Earlier this year, the actor inadvertently found himself in a Twitter war with the then-long shot Republican nominee after he accused him of cheating in golf during an interview with United Airlines’ inflight magazine. When the hosts of The View tried to goad him into going after Trump on Thursday, he did his best to avoid taking the bait.

“We talk a lot about Donald Trump here,” co-host Sunny Hostin said midway through the segment, to which Jackson replied, “Really? Why?”

When Hostin laughed nervously and said, “we can't help ourselves,” Jackson added, “I mean, maybe if we stop talking about him, people will stop dealing with him, how about that? He has gotten more free publicity.” As Joy Behar pointed out, “He’s running for president.”

“Well, let's act like he's not. Let's talk about the person who really is running for president,” Jackson said, apparently referring to Hillary Clinton. “He's just running for popularity. C’mon, just let it go.”

The hosts did not let it go, pressing Jackson to explain why he accused the candidate of cheating at golf. “Why did I accuse him? Because he did!” he exclaimed. After Jackson’s comments first became public, Trump tweeted that he not only didn’t know the actor, but didn’t remember ever playing golf with him and was “not a fan.” But as Jackson mentioned on The View, Trump later said he didn’t like Jackson’s golf swing, calling it “not athletic.”

“Either you don't know me or you know me,” he said. “Which one is it?”

Earlier in the discussion, Jackson spoke about the lifetime achievement honor he received at the BET Awards this past weekend.
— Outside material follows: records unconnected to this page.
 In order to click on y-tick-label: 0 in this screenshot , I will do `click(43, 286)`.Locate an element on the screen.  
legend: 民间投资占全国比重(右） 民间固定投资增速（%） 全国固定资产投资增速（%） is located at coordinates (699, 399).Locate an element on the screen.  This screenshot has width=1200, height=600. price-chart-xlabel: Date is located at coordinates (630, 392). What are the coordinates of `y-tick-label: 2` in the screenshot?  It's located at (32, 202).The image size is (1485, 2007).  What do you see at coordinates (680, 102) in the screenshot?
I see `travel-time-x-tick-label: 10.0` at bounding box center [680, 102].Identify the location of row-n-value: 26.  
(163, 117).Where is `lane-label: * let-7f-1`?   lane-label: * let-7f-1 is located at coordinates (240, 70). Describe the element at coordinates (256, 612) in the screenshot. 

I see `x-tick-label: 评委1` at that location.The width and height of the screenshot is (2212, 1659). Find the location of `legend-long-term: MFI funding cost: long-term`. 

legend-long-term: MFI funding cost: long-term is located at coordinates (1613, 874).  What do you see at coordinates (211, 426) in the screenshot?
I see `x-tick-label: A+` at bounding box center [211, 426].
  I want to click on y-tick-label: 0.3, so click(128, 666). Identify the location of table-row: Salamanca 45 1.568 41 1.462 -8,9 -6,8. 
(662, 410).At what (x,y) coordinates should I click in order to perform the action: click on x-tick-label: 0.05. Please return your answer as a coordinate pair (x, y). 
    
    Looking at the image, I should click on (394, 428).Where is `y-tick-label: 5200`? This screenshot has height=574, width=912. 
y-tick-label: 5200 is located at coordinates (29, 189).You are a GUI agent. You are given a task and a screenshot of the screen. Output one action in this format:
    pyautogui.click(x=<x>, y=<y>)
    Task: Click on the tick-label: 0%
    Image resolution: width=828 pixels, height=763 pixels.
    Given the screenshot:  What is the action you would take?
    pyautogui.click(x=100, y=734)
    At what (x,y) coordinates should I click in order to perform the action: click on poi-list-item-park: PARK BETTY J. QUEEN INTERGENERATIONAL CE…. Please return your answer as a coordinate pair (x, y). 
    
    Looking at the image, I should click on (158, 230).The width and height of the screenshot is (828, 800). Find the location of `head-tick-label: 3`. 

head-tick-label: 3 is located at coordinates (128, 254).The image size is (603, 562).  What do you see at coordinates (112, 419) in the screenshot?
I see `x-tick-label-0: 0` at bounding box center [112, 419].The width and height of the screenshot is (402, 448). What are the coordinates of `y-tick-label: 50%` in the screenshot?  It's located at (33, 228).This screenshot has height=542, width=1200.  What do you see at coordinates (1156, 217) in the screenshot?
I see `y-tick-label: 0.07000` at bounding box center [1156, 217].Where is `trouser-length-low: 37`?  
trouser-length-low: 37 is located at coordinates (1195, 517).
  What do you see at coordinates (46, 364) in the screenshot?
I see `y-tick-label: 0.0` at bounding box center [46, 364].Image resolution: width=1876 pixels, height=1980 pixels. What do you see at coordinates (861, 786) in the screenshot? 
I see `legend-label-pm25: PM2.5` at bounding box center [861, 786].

He said his whole career could be traced back to the special Best Supporting Actor award he received at Cannes in 1991 for his performance in Spike Lee’s Jungle Fever, thanking Whoopi Goldberg, who was on the festival’s jury that year, for helping to make it happen.

“That performance stunned me,” Goldberg told Jackson. “I don't know if they told you, but when the movie was over, I stood up and i said, ‘Who is that kid? Who is that guy?’ Because it was so amazing.”

Jackson also shouted out actor Jesse Williams, who delivered the speech of the night on Sunday when he received BET’s Humanitarian Award. “I felt like I was listening to Rap Brown and Stokey Carmichael again,” he said. “It was overwhelmingly satisfying and chilling. Those are the speeches we heard that made you go, ‘OK, I got to get up and go do something. I can't just talk about this with somebody and I can't sit around and not do something.’”

“Get active,” he urged young people who want to see change. “Get up and get on your feet and get doing it.”